カウンセラーは相談に乗ってくれます、悩みを聞いてくれますが、解決はしてくれません。そこは業務の範囲外です。

しかし、早急に解決を要する支援が学校現場には山積しています。

その山を切り開くのがソーシャルワーカーです。

理想はカウンセラーとソーシャルワーカーの二重支援です。

人材や予算の関係で現時点ではそこまでの整備は行き届いていませんが、少しずつスクールソーシャルワーカーの配置が進んでいます。

具体的にスクールソーシャルワーカーの役割を見ていきましょう。

たとえば、学級崩壊しているクラスがあるとします。2名の児童が学習障害があるとの診断を受けました。1名の児童が知的障害の疑いがあります。けがをして松葉杖の子もいます。加配はいません。

学校は、多くの保護者からの相談を受けて、障害を持っている子のための支援学級をつくることを決定して、2学期から運用していこうと考えています。

ここで問題です。

誰を支援学級に入れますか。それはだれが決めますか。決めてからの本人や保護者への対応はどうしますか。反対された場合どうしますか。クラスへの通知はどうしますか。進度が変わることにどう対応しますか。他学年にも広げますか。誰を支援学級の担当に充てますか。その根拠はありますか。障害ではない子の親が支援学級の利用を希望した場合は? などなど

さまざまな問題が噴出し、管理職だけでは手に負えないでしょう。一つ解決してもまた別の問題が浮上する可能性もあります。

それをスールソーシャルワーカーが間に入って、学校、児童、保護者にとってよりよい方針を探っていきます。

特に保護者理解と、学校の対応については綿密な計画が必要になります。この崩壊クラスだけの問題にとどまらないことも考えられます。
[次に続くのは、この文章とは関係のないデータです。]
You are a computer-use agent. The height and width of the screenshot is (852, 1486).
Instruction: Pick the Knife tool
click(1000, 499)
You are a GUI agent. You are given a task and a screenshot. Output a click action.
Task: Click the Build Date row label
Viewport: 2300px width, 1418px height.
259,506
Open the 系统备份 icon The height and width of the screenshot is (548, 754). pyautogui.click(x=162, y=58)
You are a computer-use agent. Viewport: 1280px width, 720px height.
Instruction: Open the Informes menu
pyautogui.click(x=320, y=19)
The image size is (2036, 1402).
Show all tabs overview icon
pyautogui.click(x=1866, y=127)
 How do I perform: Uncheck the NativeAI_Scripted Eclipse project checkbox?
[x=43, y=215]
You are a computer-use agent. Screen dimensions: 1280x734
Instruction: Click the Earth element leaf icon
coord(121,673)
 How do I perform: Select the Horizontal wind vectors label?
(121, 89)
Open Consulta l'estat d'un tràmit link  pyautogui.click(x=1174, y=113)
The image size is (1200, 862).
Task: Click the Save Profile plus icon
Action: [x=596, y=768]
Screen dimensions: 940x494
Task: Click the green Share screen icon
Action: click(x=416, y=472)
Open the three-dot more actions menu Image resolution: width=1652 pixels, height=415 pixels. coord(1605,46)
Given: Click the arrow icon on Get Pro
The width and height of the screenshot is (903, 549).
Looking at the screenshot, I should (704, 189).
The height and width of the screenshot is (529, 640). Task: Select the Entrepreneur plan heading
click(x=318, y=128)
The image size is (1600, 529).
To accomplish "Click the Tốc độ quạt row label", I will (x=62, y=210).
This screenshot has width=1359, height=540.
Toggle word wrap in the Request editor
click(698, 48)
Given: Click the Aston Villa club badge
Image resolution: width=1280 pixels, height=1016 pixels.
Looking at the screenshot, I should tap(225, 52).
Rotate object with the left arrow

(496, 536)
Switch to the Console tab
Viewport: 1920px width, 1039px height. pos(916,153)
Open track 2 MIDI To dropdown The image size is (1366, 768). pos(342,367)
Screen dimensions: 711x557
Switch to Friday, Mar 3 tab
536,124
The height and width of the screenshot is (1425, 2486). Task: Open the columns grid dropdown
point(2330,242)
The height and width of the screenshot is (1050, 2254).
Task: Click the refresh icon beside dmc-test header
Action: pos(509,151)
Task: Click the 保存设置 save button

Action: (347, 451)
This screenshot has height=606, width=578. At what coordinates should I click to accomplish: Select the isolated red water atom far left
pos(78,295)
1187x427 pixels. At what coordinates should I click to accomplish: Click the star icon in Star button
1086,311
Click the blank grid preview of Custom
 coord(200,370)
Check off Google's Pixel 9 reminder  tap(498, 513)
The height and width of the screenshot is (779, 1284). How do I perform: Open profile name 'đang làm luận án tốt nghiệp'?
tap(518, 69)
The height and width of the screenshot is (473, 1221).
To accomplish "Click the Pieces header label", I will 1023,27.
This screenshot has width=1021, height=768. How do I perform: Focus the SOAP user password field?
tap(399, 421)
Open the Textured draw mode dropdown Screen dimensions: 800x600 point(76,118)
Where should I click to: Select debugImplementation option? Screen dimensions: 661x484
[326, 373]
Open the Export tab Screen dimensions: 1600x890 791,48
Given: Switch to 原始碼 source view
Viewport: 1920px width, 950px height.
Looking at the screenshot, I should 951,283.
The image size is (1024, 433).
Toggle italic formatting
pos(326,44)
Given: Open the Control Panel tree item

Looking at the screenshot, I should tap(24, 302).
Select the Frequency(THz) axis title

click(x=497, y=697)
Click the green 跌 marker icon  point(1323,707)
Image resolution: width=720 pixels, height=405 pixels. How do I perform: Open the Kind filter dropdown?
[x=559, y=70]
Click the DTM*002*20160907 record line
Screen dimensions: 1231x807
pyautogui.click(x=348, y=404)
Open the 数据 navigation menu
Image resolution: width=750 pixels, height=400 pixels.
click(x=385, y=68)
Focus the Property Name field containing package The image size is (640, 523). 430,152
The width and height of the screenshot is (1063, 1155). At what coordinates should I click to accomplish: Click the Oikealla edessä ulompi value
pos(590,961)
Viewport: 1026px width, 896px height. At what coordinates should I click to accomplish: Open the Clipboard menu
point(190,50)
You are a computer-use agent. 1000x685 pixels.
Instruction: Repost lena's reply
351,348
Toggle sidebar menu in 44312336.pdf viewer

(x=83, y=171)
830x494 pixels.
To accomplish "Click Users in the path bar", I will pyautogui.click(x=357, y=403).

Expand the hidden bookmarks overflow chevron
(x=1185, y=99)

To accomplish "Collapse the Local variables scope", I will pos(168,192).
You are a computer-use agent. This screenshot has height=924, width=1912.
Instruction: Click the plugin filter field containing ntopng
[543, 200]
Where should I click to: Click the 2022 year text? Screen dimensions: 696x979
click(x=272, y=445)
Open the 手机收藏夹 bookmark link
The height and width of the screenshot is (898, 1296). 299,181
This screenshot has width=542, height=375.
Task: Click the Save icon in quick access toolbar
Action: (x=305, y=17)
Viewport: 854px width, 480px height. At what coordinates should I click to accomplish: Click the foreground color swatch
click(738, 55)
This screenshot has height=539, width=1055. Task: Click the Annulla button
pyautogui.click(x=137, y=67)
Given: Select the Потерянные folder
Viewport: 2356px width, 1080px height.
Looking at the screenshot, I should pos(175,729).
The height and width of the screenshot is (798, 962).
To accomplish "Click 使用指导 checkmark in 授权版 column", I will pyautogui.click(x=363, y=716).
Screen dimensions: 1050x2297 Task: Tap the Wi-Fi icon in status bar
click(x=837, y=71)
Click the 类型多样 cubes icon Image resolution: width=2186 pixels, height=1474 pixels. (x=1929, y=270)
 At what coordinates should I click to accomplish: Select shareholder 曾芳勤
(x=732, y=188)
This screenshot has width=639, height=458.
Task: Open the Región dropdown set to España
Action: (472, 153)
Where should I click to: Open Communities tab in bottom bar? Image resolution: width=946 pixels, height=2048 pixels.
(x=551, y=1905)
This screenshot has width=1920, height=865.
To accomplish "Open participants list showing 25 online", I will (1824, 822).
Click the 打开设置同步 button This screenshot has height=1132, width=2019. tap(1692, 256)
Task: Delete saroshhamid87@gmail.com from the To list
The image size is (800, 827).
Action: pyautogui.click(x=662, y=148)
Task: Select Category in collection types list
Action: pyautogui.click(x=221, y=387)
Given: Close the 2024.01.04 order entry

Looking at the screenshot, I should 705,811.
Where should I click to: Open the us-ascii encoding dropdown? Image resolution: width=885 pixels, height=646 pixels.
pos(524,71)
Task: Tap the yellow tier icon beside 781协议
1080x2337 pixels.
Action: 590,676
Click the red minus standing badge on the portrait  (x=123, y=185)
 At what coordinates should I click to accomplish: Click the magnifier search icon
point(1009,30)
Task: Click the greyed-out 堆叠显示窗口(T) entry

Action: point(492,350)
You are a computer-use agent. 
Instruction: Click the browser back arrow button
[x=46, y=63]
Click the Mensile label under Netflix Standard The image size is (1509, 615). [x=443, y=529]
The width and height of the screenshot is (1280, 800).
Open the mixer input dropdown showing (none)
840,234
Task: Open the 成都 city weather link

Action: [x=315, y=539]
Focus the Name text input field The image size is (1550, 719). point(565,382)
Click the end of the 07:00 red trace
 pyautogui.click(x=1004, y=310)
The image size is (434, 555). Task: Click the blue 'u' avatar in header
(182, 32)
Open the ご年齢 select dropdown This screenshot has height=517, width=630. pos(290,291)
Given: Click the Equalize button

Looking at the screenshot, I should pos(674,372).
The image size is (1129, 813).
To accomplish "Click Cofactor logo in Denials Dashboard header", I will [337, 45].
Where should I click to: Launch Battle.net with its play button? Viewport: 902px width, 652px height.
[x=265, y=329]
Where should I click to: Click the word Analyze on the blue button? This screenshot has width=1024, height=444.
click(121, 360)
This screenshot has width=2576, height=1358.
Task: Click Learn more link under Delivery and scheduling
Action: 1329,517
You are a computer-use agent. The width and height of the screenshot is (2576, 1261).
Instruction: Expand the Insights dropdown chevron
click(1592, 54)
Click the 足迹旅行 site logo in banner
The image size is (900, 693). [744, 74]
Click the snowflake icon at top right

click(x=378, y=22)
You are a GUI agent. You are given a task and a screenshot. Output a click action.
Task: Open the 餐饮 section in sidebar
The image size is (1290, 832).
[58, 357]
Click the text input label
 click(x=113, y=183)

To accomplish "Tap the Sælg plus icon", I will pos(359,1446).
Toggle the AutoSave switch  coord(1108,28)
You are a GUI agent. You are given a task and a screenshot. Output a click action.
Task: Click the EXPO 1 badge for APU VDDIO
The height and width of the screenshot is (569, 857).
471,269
加配の導入からはじめるのか、児童の障害や特性に合わせて通常級と併用するのかといったところは本人やご家族の意思を確認する必要がありますし、クラス全体に理解を求めなければなりません。

このケースでも知的障害者と松葉杖の子では扱いが全く違います。学習障害の子も支援学級に行くほどではないかもしれませんが、2名を全く同じ扱いにすると学校側が勝手に判断するのもよくないです。やはり、診断名がついているので何かしらの対応は必要になりますので、本人やご家族に確認しておきたいですね。

支援とは無縁の児童たちには、学習障害は知的障害ではないこと、知的と発達は両方持っている可能性があることなどの障害者理解教育も進める必要があり、この点に関してはソーシャルワーカーが先頭に立って担うべきところです。

ケースバイケースの対応にはなりますが、障害者を隔離するのではなく共生できる道を創っていくのが世の中の流れでもありますし、ノーマライゼーションや合理的配慮について学校で教育するチャンスでもあります。

「みんなちがってみんないい」社会になるため、スクールソーシャルワーカーの必要性は高まっています。